After a two-year freeze, EI premiums are set to increase by $0.05 per $100 of income in 2023, the maximum increase allowed in one year by law. However, the increase is less than what the Office of the Chief Actuary has recommended for the program to break even by 2029.

Nancy Healey, the employers’ representative on the Canadian Employment Insurance Commission, assures that “businesses (and) workers are concerned about the amount of debt that is currently in the employment insurance account”.

The EI system is overseen by a commission that regularly reviews issues and the appeals system and its funding. Commissioners make the voices of workers and businesses heard, often consult their constituents and raise their concerns with permanent civil servants.

The workers’ representative on the commission, Pierre Laliberté, reports that the federal government has not indicated whether it intends to reimburse part of the debt. “Everyone was surprised that at the budget level there was no compensation or partial compensation for the costs incurred during the pandemic. »

Asked if the federal government is expected to repay some of the debt, a spokeswoman for Jobs Minister Carla Qualtrough said in a statement: “These debts are settled on many years, the premium rates being determined on the basis of seven years of profitability forecasts. »

“With the $0.05 increase, the rate will drop to $1.63 in 2023, which remains one of the lowest rates in Canadian history,” said Jane Deeks, Director of Communications of the minister.

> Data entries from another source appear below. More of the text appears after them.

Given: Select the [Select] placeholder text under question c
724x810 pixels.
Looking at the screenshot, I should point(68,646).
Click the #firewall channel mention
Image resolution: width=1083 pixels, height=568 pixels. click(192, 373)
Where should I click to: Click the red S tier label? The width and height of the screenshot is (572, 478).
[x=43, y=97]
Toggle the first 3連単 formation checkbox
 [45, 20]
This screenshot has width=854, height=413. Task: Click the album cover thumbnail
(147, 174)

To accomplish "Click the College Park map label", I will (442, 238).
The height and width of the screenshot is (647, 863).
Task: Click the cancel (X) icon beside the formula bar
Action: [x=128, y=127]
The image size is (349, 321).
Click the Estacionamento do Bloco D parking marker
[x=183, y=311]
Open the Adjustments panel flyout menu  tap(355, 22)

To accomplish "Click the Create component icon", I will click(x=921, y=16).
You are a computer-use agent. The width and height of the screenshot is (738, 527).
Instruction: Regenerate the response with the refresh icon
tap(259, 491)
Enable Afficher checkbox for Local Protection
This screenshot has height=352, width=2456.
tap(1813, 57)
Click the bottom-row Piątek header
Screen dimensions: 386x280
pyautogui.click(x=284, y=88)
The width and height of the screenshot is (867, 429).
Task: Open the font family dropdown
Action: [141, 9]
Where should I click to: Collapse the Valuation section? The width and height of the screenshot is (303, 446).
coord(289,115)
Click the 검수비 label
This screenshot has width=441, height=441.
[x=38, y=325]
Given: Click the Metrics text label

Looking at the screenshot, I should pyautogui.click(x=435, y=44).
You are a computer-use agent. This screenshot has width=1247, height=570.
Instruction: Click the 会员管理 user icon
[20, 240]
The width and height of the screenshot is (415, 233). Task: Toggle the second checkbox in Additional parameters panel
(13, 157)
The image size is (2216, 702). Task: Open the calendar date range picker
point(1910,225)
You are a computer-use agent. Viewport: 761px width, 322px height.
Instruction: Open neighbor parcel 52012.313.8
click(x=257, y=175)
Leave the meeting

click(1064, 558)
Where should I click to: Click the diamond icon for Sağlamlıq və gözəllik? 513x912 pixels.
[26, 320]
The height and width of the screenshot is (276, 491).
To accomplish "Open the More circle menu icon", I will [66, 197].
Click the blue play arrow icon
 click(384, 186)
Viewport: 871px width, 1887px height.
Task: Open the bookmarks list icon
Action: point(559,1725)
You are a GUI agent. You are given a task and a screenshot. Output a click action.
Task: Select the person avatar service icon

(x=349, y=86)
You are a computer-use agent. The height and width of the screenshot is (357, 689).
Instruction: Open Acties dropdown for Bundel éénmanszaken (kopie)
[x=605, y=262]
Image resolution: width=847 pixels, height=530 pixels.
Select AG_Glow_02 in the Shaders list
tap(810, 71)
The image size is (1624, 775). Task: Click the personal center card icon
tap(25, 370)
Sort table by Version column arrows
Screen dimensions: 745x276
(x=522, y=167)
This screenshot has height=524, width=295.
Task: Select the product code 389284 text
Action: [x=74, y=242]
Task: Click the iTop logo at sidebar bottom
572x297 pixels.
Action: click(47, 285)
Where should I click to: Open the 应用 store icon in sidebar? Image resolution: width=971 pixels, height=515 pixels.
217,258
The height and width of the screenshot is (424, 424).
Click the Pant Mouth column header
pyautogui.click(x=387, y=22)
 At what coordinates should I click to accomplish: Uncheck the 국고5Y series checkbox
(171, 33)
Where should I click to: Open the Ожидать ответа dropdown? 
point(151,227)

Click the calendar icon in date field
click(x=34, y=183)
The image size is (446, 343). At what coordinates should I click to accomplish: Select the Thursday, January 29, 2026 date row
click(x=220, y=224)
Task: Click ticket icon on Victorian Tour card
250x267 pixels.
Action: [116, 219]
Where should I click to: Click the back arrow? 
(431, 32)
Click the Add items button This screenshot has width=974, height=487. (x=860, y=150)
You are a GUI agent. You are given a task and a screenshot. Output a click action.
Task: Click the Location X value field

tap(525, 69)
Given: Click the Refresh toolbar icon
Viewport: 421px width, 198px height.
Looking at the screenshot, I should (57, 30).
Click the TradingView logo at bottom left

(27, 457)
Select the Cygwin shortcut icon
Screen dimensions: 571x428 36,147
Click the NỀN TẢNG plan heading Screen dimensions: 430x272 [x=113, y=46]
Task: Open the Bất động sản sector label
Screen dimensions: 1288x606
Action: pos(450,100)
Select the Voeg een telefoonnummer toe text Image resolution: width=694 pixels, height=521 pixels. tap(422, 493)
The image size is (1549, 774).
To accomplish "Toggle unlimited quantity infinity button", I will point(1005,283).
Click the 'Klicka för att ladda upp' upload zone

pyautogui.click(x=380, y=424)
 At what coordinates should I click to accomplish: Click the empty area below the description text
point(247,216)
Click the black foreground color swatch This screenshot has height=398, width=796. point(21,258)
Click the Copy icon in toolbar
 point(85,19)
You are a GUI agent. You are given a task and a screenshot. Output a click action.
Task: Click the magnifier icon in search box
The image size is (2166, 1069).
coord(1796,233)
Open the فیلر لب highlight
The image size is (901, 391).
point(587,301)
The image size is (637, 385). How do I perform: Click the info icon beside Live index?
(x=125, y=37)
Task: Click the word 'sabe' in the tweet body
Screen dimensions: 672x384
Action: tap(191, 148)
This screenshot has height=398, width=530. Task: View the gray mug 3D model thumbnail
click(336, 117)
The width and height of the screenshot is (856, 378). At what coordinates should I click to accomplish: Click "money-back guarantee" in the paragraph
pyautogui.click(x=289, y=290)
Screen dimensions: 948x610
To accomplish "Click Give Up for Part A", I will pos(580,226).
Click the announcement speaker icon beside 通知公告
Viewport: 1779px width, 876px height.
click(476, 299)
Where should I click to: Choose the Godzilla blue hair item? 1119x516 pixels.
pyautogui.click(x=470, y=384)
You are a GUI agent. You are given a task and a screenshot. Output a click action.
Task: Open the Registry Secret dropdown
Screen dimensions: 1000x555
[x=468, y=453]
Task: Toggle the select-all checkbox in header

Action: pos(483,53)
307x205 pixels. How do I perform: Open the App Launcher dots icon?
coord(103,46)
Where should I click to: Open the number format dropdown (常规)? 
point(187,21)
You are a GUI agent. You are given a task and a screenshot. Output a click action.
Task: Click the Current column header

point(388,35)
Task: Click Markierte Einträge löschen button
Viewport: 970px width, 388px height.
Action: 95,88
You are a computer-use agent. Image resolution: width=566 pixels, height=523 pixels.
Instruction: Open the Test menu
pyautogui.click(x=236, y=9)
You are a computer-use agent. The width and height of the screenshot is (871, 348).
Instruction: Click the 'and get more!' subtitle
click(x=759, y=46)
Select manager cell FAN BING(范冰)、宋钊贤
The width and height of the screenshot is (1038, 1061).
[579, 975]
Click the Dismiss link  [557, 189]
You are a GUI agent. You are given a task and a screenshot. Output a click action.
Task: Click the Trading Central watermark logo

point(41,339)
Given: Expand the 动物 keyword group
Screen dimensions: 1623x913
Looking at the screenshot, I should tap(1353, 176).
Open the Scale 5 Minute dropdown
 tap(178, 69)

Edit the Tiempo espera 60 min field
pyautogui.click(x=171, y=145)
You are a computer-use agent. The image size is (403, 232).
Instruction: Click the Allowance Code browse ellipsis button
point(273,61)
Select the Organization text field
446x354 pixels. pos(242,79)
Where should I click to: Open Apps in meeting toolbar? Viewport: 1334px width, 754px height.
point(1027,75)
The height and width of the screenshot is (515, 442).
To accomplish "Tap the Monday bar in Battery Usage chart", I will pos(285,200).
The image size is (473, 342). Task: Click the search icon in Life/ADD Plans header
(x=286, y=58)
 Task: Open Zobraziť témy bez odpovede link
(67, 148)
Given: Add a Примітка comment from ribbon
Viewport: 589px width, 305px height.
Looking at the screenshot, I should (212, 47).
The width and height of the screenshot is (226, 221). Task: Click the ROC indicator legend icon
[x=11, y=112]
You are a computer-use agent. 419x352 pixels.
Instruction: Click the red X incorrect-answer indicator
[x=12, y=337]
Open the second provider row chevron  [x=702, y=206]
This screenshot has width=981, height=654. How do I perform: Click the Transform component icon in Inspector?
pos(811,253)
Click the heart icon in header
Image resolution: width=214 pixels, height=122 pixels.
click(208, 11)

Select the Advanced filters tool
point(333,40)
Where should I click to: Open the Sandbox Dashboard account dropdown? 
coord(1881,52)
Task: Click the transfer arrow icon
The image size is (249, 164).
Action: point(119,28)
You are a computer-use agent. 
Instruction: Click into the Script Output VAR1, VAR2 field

In 2021, the Liberals campaigned on a promise to modernize EI and pledged to expand the program to cover the self-employed and close gaps, including those highlighted by COVID-19.

Miles Corak, an economics professor at the City University of New York and a longtime EI researcher, said reform should include changes to how the program is funded.

In a memo released by the CD Howe Institute earlier this week, Corak argued for tripartite funding for the program, to which employers, workers and government contribute. In his view, workers and employers should not be burdened by unexpected economic shocks like the pandemic that cause a spike in involuntary unemployment.

“Sometimes workers are ready to work, are in the right place and have the skills needed, but the jobs just aren’t available,” Miles Corak wrote in the memo to Minister Qualtrough.

It suggests that the federal government cover increased program costs caused by unexpected economic shocks. At the same time, it should collect any surpluses accumulated during periods of low unemployment.

Although the Liberals did not give a timetable for the implementation of the reform, they should present their plan by the end of the year.

The idea of ​​having the government contribute to the program is not new. Before the 1990s, employment insurance was financed by contributions from workers, employers and the federal government.

Unifor union president Lana Payne wants federal contributions reinstated “to alleviate the program’s accumulated deficit and support long-term program improvements for workers.”

However, Jennifer Robson, an associate professor of political management at Carleton University in Ottawa, would be surprised if there was much enthusiasm from the federal government to contribute financially. “My impression is that the current state of mind of the Ministry of Finance is much more one of budgetary restraint”.